Par Oumou Fatoumata Diallo
Lors de l’assemblée constitutive, Bassirou Diomaye Faye a présenté KIIRAAY comme une « maison commune » destinée à rassembler les Sénégalais autour des valeurs républicaines et à accompagner les réformes engagées depuis son accession à la présidence. Sans citer directement Ousmane Sonko, plusieurs observateurs estiment que certains passages de son discours, insistant sur la primauté de l’État, de la République et de l’intérêt national, visaient implicitement son ancien compagnon de route.
Le lancement de KIIRAAY intervient après plusieurs mois de tensions entre les deux hommes. Leur alliance, forgée avant l’élection présidentielle de 2024, s’était progressivement fissurée sur fond de divergences concernant la gouvernance, la gestion de la crise de la dette et les négociations avec le Fonds monétaire international (FMI). Le limogeage d’Ousmane Sonko de son poste de Premier ministre avait définitivement consacré cette rupture.
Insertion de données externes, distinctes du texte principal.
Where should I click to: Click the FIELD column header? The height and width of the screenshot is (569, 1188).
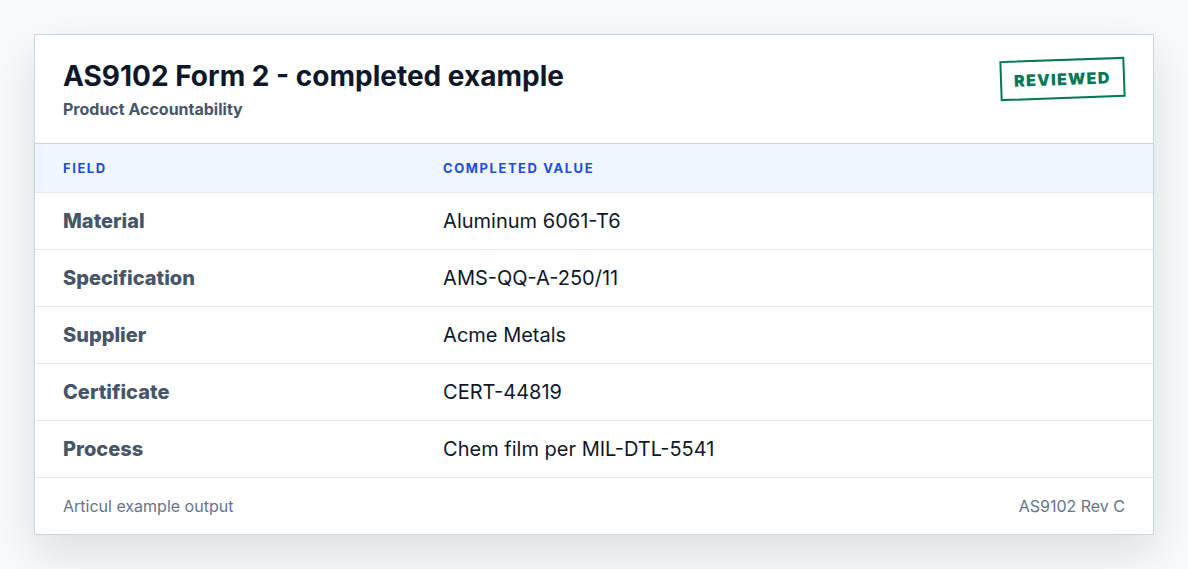click(85, 168)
Si Bassirou Diomaye Faye dispose désormais de son propre parti, Ousmane Sonko conserve un important levier politique. Le PASTEF demeure en effet la principale force de l’Assemblée nationale, où il contrôle actuellement 130 des 165 sièges. Cette nouvelle configuration ouvre une période de cohabitation politique inédite au sommet de l’État et pourrait profondément redessiner les équilibres en vue des élections locales de 2027, puis de la présidentielle de 2029.